[WORK INSTRUCTION] Reproduce exactly the lines from the one containing "At what coordinates" through the end of the entries, including both. Drop the pictures.

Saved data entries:
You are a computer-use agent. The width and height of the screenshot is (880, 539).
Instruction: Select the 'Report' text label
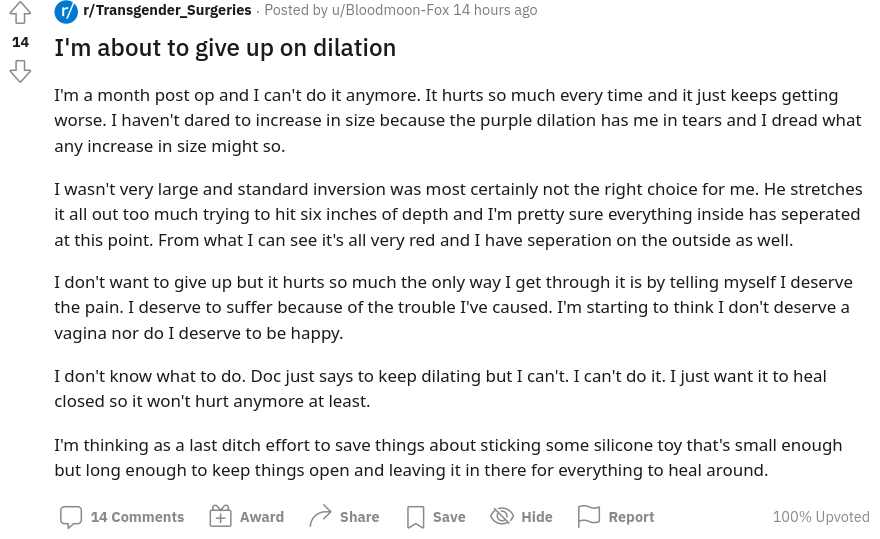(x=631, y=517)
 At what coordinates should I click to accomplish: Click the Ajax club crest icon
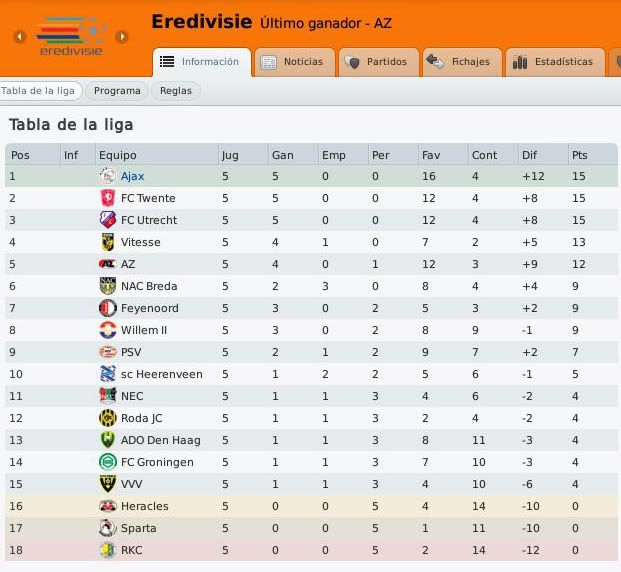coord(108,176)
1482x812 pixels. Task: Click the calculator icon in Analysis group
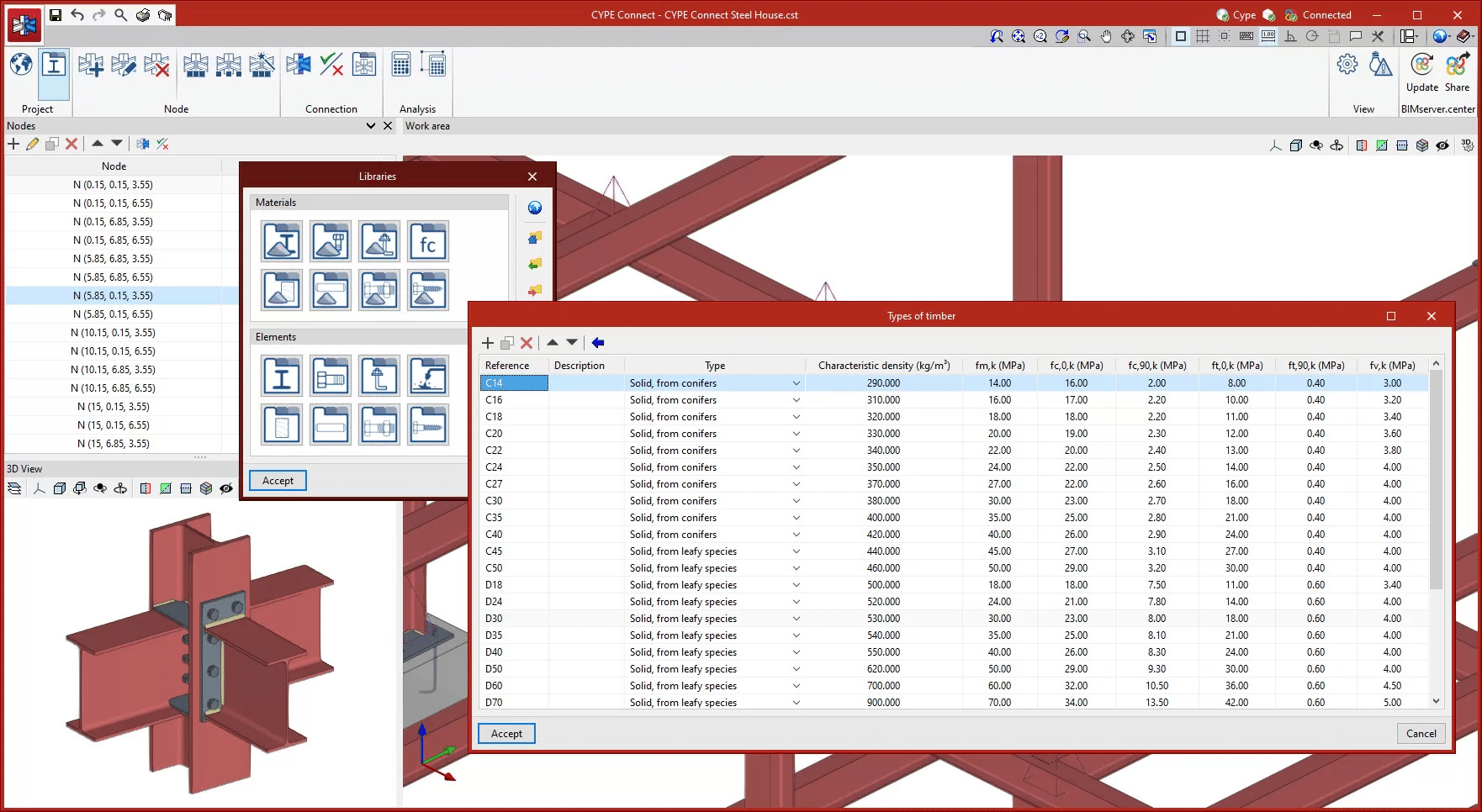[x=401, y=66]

[EXERCISE RESULT]
 At what coordinates should I click to accomplish: Click the Ajax club crest icon
coord(108,176)
1482x812 pixels. Task: Click the calculator icon in Analysis group
[x=401, y=66]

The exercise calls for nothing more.